◆ Required action
Nothing should be output except the lines from the top of the material below through the line that contains "1618x1094 pixels.", each exactly as written.

◆ Supplied data
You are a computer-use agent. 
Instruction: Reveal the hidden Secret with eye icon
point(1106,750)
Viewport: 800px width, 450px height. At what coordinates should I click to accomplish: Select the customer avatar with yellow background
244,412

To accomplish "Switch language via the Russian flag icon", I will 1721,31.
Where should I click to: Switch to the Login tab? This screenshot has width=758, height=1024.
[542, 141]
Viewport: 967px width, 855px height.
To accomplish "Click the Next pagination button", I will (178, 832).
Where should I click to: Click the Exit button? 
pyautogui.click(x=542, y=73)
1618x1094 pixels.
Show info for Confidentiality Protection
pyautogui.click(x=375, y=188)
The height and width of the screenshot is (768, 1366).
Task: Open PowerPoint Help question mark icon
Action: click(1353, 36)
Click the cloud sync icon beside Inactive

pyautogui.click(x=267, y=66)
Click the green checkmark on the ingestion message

◆ Solution
You are a computer-use agent. 
Instruction: Reveal the hidden Secret with eye icon
point(1106,750)
Viewport: 800px width, 450px height. At what coordinates should I click to accomplish: Select the customer avatar with yellow background
244,412

To accomplish "Switch language via the Russian flag icon", I will 1721,31.
Where should I click to: Switch to the Login tab? This screenshot has width=758, height=1024.
[542, 141]
Viewport: 967px width, 855px height.
To accomplish "Click the Next pagination button", I will (178, 832).
Where should I click to: Click the Exit button? 
pyautogui.click(x=542, y=73)
1618x1094 pixels.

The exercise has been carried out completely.